Among the "classics" canonized in Confessions of a Cultist are Aldrich's Whatever Happened to Baby Jane? Sergio Leone's spaghetti westerns, Hitchcock's The Birds, Preminger's Advise and Consent. All are auteur genre items; Sarris rarely has the flexibility of such British auteurists as Raymond Durgnat to admit that non-auteurs can produce great films. Each has raw narrative material of questionable significance, and a blatant commercial bent which made the few respectable critics feel rotten and cheated the morning after, unless trash was all they expected.

WHAT, then, gives the Sarris brand of auteurism its especially attractive quality?

First, it requires less writing or intellectual discipline, less relevance to the world we inhabit-though most films both praised and panned deal in a real historical context-and more regurgatative descriptions of the nuances of artifice.

Second, it puts even the most timid of souls into an anarchic critical position of imagined danger. Sarris continually rants and raves against the "literary critical Establishment." He also bears a curious, love-hate relationship with the motion picture viewing audience, scolding an "out" director like Huston for attempting to insure their recognition of the tensions in Reflections in a Golden Eye, but scolding them when they fail to show up for the latest Bresson. The enemy is everywhere; thus does armchair iconoclasm reach new heights of tired antagonism.

Third, Sarris's auteurism carries with it vast pseudo-intellectual pretense. Mr. Sarris may well be as prophetic about the careers of directors and their philosophic overview as Mr. Byron says he is, but the critical question remains "to what ends?" That question remains unanswered, lying forgotten somewhere between Ophuls's tracking-shots and John Ford's painted backdrops.

Can anything be salvaged from Sarris's body of work?

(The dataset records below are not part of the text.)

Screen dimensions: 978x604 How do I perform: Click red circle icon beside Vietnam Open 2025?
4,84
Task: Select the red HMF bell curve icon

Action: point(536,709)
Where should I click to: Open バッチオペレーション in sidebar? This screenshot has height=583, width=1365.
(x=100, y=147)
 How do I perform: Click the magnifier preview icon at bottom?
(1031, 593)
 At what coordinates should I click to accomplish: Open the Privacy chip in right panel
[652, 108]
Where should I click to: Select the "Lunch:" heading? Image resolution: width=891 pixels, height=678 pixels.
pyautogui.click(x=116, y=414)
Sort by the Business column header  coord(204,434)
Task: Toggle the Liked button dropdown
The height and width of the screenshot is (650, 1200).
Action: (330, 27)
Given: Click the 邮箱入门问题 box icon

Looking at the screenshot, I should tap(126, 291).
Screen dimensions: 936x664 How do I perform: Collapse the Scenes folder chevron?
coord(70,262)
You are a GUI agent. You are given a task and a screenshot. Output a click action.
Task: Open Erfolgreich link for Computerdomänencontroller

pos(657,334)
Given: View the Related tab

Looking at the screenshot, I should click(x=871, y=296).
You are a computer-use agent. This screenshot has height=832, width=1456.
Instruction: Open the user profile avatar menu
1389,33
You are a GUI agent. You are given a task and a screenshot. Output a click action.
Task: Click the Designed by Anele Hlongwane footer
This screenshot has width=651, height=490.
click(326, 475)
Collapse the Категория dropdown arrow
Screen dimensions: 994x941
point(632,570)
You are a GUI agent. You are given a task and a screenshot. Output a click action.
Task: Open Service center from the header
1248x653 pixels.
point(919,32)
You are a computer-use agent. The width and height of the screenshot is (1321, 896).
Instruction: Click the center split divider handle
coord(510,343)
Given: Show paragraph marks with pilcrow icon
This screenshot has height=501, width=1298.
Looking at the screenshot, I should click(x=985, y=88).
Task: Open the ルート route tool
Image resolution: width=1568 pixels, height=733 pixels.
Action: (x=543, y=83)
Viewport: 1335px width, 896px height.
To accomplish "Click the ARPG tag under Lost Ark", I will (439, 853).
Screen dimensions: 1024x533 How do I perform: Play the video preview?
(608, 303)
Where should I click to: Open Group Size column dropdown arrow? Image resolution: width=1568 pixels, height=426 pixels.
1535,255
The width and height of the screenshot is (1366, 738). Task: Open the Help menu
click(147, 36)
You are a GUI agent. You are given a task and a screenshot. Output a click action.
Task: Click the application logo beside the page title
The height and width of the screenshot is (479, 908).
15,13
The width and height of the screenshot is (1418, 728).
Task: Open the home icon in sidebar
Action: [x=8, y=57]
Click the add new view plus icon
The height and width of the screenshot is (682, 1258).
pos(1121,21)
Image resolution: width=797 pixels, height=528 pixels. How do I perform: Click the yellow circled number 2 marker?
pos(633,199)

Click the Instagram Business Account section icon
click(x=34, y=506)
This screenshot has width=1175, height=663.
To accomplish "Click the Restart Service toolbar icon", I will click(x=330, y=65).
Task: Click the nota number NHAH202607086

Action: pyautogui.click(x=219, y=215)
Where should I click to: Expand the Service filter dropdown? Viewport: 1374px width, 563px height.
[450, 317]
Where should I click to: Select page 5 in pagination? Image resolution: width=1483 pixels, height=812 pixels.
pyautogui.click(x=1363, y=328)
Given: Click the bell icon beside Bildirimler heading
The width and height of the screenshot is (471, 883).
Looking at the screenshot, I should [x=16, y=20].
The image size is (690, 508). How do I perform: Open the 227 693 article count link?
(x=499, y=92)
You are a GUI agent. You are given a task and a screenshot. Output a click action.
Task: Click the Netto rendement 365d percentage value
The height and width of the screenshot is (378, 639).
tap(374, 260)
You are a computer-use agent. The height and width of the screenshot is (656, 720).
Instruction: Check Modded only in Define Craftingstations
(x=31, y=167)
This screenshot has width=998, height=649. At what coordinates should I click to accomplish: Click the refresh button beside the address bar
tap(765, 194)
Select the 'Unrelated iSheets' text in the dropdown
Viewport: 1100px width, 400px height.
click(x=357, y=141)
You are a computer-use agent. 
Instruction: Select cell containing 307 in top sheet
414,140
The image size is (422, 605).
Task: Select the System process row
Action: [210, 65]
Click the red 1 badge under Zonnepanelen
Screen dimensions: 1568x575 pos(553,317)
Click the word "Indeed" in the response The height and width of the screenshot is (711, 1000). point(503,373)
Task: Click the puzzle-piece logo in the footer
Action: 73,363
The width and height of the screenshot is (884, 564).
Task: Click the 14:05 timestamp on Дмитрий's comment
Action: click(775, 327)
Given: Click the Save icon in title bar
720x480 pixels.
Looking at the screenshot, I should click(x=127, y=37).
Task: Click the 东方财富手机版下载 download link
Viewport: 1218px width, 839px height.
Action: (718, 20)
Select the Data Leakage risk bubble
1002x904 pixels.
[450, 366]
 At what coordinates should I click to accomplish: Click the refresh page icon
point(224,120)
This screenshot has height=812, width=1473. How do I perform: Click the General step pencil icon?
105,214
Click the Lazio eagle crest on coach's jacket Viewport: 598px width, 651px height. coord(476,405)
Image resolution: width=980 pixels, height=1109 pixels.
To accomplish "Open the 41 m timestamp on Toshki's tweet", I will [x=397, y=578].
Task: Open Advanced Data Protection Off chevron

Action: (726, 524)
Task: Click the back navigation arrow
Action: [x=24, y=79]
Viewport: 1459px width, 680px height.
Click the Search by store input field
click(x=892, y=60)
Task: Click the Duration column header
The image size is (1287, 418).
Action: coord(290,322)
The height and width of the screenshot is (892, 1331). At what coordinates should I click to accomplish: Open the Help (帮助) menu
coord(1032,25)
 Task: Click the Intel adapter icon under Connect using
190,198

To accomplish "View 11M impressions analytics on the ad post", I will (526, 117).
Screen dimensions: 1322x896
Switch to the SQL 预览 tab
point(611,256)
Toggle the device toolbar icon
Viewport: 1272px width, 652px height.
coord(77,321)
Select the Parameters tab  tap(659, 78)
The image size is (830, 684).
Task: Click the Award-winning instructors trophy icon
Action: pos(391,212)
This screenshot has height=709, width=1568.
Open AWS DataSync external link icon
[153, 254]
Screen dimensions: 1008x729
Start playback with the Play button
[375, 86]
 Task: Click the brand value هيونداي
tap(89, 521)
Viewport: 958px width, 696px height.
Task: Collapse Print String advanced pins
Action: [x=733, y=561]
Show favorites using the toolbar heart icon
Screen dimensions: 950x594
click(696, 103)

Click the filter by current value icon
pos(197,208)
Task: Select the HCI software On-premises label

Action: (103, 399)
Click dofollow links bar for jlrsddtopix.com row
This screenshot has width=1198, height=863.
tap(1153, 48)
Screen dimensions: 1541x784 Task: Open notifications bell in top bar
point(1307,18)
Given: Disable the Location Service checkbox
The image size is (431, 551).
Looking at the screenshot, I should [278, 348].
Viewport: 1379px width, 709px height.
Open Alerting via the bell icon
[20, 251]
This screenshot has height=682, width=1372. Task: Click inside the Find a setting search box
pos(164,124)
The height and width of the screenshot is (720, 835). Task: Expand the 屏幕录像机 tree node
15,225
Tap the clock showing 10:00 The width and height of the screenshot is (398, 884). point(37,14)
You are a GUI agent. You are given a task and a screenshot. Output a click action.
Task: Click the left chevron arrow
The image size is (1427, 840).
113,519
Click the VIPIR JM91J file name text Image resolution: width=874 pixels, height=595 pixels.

Well, given an auteur who's also a good director, he will manage to come up with as good an explication of his films as most critics; possibly, because of his fine eve for visuals, a better one. He does champion such out-of-current mood directors as Peckinpah and Renoir; he is generally concerned with instituting fashion according to his own "impassioned" integrity rather than merely following the fashionable (though his recent 2001 recantation was curious indeed). With such developments as his labeling of Fellini as the "Busby Berkeley of metaphysics," and a latent inclination towards admirable historical research and social criticism, he seems to be mellowing into adult responsibilities. However, Confessions of a Cultist, containing reviews written between 1955 and 1969, displays the attitudes of the man as he has come to be known and cherished by thousands of neglected children and child-like film buffs. He does not afford nondisciples much pleasure; for them, reading his book is simply a sobering experience.